Once upon a time there was a certain kind of person in the world, the khazn, who sang a style of sacred music that was both a form of art and a devotional practice. The sounds of khazones (cantorial music) were the central musical aesthetic of Yiddish speaking Jews in Eastern Europe and the secondary diaspora in the Americas. When the music of the khazn collided with the era of mass media, cantorial records became a wildly successful pop music form. The phonograph, radio and Yiddish theater stage created opportunities for women to publicly perform khazones, a role previously restricted from them.

Khazntes, women performers of khazones, were popular artists in the New York Jewish music scene of the early decades of the 20th century. Sophie Kurtzer, the first khaznte to achieve a mass audience, made records in 1924, among the first performers to record cantorial music in the United States. Kurtser’s Habeyn Yakir Li, appears on this album, revived by Judith Berkson. Fraydele Oysher, one of the indelible stars of the Yiddish stage, was known as a show stopping performer of khazones. Her brother Moishe’s V’hu Yashmiyeynu starts off the album in an outstanding arrangement by Berkson accompanied by the Kronos Quartet. Goldie Malavsky, the daughter of one of the phonograph era cantorial stars, was the lead soloist in a family choir that led services around the country, but in music venues and social halls, outside of the purview of rabbinic authority. Her sui generis take on the Yiddish theater standard Ikh Benk Aheym is heard here from British Yiddishist and cantor Rachel Weston, in collaboration with the sounds of folk string duo Fran and Flora. Goldye Steiner was the only known African American khaznte. Steiner’s life and work inspires the creativity and imagination of Shahanna McKinney-Baldon’s khazones. Speaking to the gender defying sound of the khazntes vocal performance, Riki Rose sings two standards by Yossele Rosenblatt, the biggest star of the cantorial phonograph era and perhaps the best-known artist in the genre.

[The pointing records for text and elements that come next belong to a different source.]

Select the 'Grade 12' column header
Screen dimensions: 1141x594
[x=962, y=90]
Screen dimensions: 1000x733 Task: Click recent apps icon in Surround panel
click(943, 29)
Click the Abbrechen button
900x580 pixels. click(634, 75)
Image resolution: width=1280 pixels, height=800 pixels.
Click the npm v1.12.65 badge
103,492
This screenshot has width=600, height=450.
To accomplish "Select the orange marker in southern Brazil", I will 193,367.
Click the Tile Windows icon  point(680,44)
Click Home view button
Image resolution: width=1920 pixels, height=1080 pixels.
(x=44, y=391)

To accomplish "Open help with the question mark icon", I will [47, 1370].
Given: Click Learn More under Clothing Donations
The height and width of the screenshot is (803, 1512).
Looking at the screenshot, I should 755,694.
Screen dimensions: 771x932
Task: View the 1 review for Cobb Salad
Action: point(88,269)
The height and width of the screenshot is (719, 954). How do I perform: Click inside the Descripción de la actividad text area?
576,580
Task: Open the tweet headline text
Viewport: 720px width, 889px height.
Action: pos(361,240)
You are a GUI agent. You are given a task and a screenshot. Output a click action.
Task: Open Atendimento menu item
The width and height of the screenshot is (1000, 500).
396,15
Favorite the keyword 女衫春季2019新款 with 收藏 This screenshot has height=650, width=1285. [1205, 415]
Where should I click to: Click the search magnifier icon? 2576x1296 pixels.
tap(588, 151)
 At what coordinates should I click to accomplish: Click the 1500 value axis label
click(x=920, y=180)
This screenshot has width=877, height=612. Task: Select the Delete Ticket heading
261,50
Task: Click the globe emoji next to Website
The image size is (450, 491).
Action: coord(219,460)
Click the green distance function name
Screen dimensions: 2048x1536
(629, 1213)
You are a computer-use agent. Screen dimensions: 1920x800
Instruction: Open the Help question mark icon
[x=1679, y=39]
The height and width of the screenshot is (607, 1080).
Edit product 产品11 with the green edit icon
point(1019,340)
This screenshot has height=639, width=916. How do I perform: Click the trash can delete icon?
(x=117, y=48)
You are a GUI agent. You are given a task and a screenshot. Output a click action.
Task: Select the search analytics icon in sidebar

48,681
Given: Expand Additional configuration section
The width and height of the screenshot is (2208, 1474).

The Return of the Immortal Khazntes pulses with possibilities for the future of khazones. In an era when questions about how to express the identity of a collective emerge out of the intersection of multiple urgent political and social crises, the khazntes offer a new set of answers. Their voices blur boundaries between aesthetics and the sacred, between male and female, utterly disarraying hierarchies of power in the realm of ritual and communal memory. In the past fifty years, women have moved into the clergy in the liberal American synagogue movements, creating a sense of women’s power as the future of religion. The against the odds professional and artistic triumphs of the khazntes show us that the past too was female. The visionary musicians heard on this album breathe new creative life into artistic lineages that have been lost from the mainstream. Khazones Underground lives.